Van een onzer verslaggevers
Willemstad - Voormalig minister van Financiën George Jamaloodin (MFK) heeft officier van justitie Gert Rip en het Land Curaçao officieel aangeklaagd. Advocaat Sheldry Osepa heeft gisteren een verzoekschrift bodemprocedure ingediend bij het Gerecht in eerste aanleg.

jamaloodinJamaloodin klaagt Rip aan voor het schenden van zijn ‘eer en goede naam’ en stelt hem daar niet alleen persoonlijk voor aansprakelijk, maar ook de staat. Dit omdat de officier van justitie zijn taak uitvoert voor een overheidsorgaan; het Openbaar Ministerie (OM). De rechter wordt in het verzoekschrift gevraagd te verklaren dat Rip en het Land gezamenlijk en afzonderlijk onrechtmatig tegen Jamaloodin hebben gehandeld en aan hen op te leggen deze onrechtmatige behandeling te staken.
De aanklacht heeft betrekking op het requisitoir van het OM in de zaak tegen Burney ‘Nini’ Fonseca - de moordmakelaar in de moord op Helmin Wiels die vorige week in hoger beroep werd veroordeeld tot een gevangenisstraf van 26 jaar. Die uitspraak berust voor een groot deel op een verklaring van het voormalige hoofd van de Veiligheidsdienst, E.A. Gumbs, waarin Jamaloodin wordt genoemd als opdrachtgever van de moord.

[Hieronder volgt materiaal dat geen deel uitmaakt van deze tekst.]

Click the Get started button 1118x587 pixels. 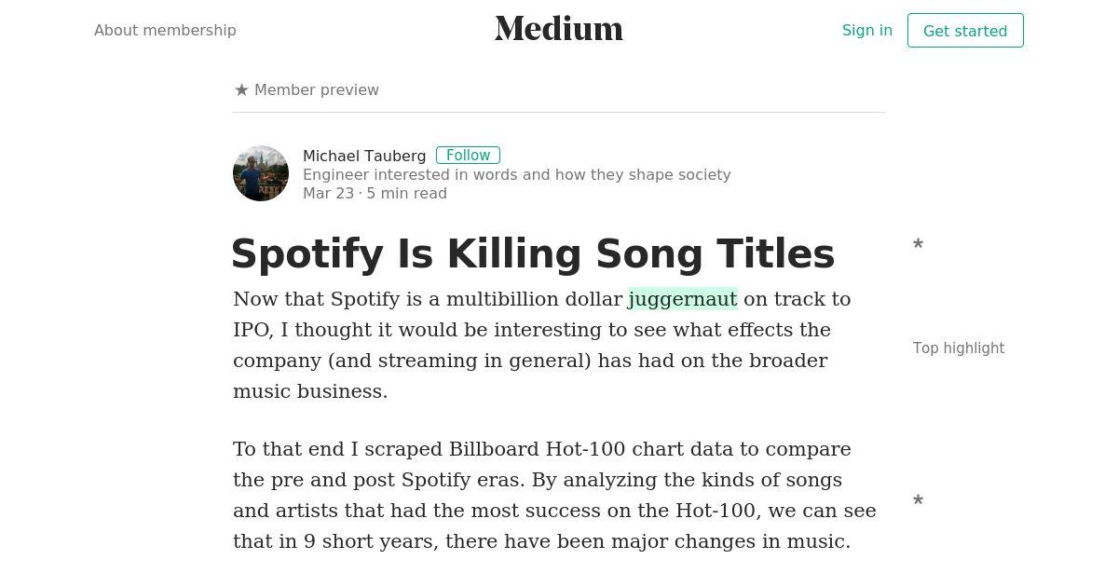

De strafzaak tegen Jamaloodin loopt echter nog en de beschuldigingen aan zijn adres zijn nog niet bewezen.
Door de verklaringen van Gumbs in het vonnis van Fonseca als vaststaand feit te presenteren, heeft Rip de rechter aangezet om Jamaloodin als moordopdrachtgever van Wiels te bestempelen. Zo stelt advocaat Osepa. Op die manier heeft zowel de officier van justitie als het Land inbreuk gemaakt op de persoonlijkheidsrechten van Jamaloodin. De partijen worden om diezelfde reden beschuldigd van inbreuk op de onschuldpresumptie - het principe dat iedereen onschuldig is ‘totdat zijn schuld in rechte is komen vast te staan’. In dat verband wordt ook aangevoerd dat Jamaloodin geen partij was in het proces tegen Fonseca en dus niet de kans heeft gekregen om zich tegen de uitlatingen te verweren.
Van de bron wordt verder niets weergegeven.